Edit the data from the line with "Merkzettel (1257, 20)" through the line with "Frames (226, 54)", changing "Impressum" to "Imprint" and keeping everything else the same. Return only those lines.

▶ [Records to use]
:::

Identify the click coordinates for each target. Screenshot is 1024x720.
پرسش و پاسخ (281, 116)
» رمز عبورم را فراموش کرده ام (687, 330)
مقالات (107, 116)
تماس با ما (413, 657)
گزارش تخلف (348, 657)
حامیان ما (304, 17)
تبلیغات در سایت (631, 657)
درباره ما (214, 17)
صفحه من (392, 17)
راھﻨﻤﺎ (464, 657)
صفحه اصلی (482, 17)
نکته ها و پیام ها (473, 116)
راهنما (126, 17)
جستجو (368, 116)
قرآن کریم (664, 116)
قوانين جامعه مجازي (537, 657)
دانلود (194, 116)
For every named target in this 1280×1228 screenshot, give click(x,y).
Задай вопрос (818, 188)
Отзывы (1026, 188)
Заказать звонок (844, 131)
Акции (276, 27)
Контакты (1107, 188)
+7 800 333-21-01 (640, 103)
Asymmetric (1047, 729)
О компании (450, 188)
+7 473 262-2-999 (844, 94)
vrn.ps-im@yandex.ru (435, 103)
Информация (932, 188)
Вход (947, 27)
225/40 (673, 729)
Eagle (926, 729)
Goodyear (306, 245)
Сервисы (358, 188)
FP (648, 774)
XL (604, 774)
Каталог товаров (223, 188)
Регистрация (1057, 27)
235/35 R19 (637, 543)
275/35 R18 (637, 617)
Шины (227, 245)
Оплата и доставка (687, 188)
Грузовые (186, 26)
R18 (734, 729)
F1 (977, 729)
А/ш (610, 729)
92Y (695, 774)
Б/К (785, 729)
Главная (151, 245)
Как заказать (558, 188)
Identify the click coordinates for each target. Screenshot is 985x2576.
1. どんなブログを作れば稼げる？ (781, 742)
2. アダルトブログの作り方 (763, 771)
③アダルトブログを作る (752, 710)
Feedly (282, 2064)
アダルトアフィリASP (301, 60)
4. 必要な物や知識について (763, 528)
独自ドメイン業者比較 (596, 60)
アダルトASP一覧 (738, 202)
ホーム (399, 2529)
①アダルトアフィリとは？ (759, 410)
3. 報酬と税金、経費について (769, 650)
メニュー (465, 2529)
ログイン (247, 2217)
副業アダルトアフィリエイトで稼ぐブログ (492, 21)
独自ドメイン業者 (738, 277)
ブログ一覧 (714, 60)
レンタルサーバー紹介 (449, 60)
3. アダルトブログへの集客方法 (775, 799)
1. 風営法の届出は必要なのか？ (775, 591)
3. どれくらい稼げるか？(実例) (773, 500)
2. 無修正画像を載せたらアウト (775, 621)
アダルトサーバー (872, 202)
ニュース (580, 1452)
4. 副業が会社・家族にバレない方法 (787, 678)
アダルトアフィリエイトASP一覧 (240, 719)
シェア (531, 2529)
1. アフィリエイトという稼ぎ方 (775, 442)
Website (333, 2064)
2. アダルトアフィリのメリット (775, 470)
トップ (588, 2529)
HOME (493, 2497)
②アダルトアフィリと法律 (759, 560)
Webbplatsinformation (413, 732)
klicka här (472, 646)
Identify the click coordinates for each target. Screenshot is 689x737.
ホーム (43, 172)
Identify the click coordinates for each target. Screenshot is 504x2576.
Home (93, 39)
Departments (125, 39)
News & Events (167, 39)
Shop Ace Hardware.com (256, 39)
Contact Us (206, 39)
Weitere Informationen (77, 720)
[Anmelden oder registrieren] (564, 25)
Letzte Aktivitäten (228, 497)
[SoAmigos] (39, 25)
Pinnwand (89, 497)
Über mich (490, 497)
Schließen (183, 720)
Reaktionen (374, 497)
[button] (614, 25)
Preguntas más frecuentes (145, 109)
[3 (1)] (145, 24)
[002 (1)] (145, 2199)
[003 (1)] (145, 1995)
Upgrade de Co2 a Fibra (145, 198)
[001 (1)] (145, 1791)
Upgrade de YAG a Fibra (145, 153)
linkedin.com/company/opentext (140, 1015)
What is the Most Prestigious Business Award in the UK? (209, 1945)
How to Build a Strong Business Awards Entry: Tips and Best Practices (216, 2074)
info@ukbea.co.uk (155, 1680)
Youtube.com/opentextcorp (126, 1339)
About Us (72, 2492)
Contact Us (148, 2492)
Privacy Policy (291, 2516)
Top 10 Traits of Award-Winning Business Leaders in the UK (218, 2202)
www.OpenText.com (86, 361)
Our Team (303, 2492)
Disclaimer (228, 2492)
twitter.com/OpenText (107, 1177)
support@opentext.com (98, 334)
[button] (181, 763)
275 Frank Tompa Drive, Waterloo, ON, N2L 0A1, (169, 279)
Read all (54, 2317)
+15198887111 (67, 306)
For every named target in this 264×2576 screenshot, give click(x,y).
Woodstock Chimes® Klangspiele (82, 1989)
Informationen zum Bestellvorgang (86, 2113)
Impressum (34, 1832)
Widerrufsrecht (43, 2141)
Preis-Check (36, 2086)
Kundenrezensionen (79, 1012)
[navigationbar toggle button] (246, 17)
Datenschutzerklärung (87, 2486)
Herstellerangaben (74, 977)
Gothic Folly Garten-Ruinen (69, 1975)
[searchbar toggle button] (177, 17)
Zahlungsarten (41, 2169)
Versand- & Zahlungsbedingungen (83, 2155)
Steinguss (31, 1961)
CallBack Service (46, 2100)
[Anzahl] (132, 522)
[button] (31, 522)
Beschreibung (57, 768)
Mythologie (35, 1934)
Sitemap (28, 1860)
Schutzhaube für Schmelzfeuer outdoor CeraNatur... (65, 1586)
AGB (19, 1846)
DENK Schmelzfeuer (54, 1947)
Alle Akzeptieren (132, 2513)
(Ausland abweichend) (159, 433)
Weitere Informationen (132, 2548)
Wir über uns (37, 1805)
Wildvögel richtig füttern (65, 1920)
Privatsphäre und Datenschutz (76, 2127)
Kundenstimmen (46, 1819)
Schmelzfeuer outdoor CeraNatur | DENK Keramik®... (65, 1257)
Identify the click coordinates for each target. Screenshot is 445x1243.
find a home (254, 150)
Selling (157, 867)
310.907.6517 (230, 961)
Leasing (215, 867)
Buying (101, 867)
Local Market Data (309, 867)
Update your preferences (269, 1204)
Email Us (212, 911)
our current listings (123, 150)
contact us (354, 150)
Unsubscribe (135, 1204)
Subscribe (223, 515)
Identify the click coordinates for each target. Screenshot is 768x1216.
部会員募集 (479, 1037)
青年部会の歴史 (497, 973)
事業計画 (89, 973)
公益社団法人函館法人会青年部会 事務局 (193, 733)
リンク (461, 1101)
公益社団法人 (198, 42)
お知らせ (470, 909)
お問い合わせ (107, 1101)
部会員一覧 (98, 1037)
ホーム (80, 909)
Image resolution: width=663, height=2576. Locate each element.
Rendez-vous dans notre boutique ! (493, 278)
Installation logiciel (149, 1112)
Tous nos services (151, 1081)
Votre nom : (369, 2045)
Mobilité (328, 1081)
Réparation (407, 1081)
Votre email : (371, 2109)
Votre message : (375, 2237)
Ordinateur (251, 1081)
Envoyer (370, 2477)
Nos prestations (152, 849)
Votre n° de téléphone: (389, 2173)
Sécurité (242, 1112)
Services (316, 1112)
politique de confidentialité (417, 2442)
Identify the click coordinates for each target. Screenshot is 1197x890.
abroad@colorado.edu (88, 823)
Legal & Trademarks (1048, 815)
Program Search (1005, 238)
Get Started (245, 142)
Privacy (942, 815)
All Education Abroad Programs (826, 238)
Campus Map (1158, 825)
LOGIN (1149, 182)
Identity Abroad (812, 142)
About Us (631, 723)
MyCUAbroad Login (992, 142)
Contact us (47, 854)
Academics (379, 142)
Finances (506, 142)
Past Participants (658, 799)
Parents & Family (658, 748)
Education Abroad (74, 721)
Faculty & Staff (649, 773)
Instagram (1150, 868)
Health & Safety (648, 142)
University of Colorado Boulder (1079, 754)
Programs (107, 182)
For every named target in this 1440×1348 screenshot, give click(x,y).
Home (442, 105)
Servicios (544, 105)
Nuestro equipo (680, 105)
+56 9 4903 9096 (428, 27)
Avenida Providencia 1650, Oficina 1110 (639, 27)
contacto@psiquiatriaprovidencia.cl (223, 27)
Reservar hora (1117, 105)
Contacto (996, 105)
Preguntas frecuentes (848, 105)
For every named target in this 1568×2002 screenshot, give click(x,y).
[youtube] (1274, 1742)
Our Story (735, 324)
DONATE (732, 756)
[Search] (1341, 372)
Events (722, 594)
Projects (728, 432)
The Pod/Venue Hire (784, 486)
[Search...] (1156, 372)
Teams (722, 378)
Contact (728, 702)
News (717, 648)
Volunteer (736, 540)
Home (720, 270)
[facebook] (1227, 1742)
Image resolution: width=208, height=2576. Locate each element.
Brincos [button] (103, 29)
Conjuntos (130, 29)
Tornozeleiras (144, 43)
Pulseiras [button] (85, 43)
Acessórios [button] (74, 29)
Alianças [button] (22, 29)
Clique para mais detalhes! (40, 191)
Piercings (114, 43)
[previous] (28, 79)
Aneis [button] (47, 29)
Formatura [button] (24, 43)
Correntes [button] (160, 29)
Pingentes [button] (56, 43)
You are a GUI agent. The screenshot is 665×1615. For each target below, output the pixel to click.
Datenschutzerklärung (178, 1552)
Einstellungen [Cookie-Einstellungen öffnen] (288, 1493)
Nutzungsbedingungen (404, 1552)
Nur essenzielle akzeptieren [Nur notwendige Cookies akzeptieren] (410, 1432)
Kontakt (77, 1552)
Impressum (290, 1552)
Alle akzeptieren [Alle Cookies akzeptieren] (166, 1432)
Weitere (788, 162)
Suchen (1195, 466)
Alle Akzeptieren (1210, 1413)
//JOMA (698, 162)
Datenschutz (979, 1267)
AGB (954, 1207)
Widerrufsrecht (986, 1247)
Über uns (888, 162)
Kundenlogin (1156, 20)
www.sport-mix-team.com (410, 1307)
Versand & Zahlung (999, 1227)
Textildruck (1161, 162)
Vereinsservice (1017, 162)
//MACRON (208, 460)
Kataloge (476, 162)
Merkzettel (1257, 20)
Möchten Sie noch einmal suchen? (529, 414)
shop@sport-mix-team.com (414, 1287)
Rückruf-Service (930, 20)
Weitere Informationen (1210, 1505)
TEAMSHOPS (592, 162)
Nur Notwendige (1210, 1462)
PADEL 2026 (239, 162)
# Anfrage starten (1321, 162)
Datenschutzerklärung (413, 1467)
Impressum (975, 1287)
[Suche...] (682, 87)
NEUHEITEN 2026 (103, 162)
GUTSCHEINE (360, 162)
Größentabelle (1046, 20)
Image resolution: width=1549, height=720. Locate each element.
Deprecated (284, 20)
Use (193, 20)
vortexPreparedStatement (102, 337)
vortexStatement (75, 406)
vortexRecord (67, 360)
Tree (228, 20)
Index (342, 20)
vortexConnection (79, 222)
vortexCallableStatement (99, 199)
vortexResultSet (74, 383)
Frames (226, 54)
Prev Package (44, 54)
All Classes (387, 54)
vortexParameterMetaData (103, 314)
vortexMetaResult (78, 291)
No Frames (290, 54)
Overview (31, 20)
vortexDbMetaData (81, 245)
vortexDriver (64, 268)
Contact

:::

▶ [Answer to the task]
Merkzettel (1257, 20)
Möchten Sie noch einmal suchen? (529, 414)
shop@sport-mix-team.com (414, 1287)
Rückruf-Service (930, 20)
Weitere Informationen (1210, 1505)
TEAMSHOPS (592, 162)
Nur Notwendige (1210, 1462)
PADEL 2026 (239, 162)
# Anfrage starten (1321, 162)
Datenschutzerklärung (413, 1467)
Imprint (975, 1287)
[Suche...] (682, 87)
NEUHEITEN 2026 (103, 162)
GUTSCHEINE (360, 162)
Größentabelle (1046, 20)
Image resolution: width=1549, height=720. Locate each element.
Deprecated (284, 20)
Use (193, 20)
vortexPreparedStatement (102, 337)
vortexStatement (75, 406)
vortexRecord (67, 360)
Tree (228, 20)
Index (342, 20)
vortexConnection (79, 222)
vortexCallableStatement (99, 199)
vortexResultSet (74, 383)
Frames (226, 54)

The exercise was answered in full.